This homemade cherry pie filling tastes WAY better than canned and comes together in 10 minutes with a handful of pantry ingredients. Use it in cherry cheesecake, spoon it into hand pies, or layer it into a Black Forest cake. Once you've made it from scratch, you won't go back to the can.

You can make this filling with fresh or frozen cherries. Heat them up with some sugar, a touch of lemon, and your thickener of choice to thicken those juices, and you've got the best cherry pie filling you've ever tasted. Here in Oregon we have the MOST amazing cherries (we're really lucky that way). My favorite are Rainier cherries, sweet and tart and so good right off the tree. If you love this filling, you'll also love my cherries jubilee and my classic cheesecake, which is the perfect base for this filling on top.
Quick Glance at the Recipe: Homemade Cherry Pie Filling
- Recipe Name: Homemade Cherry Pie Filling
- Why You'll Love It: Real cherry flavor, glossy texture, a few ingredients, freezer-friendly
- Time and Difficulty: 27 minutes total, beginner-friendly
- Main Ingredients: Cherries, sugar, water, lemon, salt, Clear Jel or cornstarch
- Method: Simmer cherries with sugar, thicken with a cornstarch or Clear Jel slurry.

## Dataset excerpts
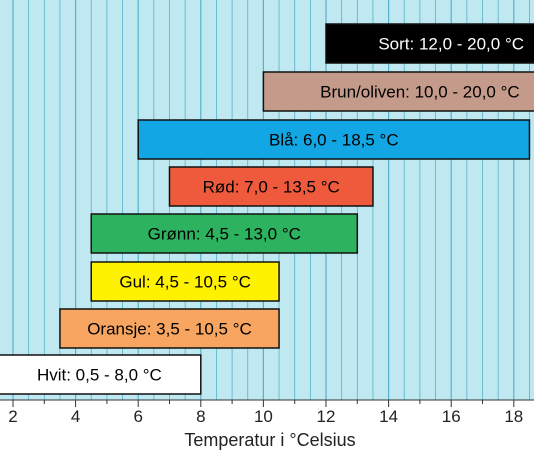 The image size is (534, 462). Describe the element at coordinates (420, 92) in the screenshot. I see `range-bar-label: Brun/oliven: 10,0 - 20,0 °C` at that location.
* * *
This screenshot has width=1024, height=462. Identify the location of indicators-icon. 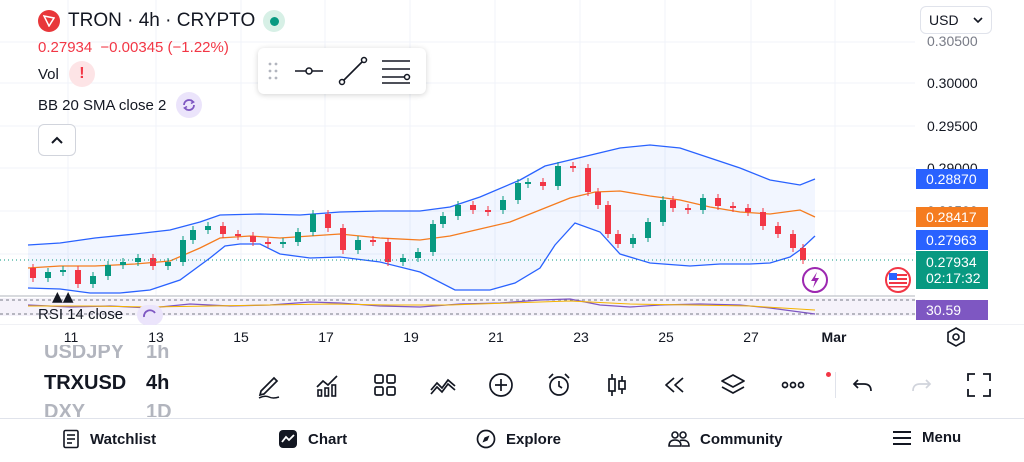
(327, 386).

## Your objective
Please write out the cherry pie filling passage above word for word, from start to finish.

## Problem solution
This homemade cherry pie filling tastes WAY better than canned and comes together in 10 minutes with a handful of pantry ingredients. Use it in cherry cheesecake, spoon it into hand pies, or layer it into a Black Forest cake. Once you've made it from scratch, you won't go back to the can.

You can make this filling with fresh or frozen cherries. Heat them up with some sugar, a touch of lemon, and your thickener of choice to thicken those juices, and you've got the best cherry pie filling you've ever tasted. Here in Oregon we have the MOST amazing cherries (we're really lucky that way). My favorite are Rainier cherries, sweet and tart and so good right off the tree. If you love this filling, you'll also love my cherries jubilee and my classic cheesecake, which is the perfect base for this filling on top.
Quick Glance at the Recipe: Homemade Cherry Pie Filling
- Recipe Name: Homemade Cherry Pie Filling
- Why You'll Love It: Real cherry flavor, glossy texture, a few ingredients, freezer-friendly
- Time and Difficulty: 27 minutes total, beginner-friendly
- Main Ingredients: Cherries, sugar, water, lemon, salt, Clear Jel or cornstarch
- Method: Simmer cherries with sugar, thicken with a cornstarch or Clear Jel slurry.